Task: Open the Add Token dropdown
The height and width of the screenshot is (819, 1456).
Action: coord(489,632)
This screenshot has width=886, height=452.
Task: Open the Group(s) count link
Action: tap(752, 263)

Activity >> Word for word, transcribe the data shown above.

Your response >>
Task: Open the Add Token dropdown
The height and width of the screenshot is (819, 1456).
Action: coord(489,632)
This screenshot has width=886, height=452.
Task: Open the Group(s) count link
Action: tap(752, 263)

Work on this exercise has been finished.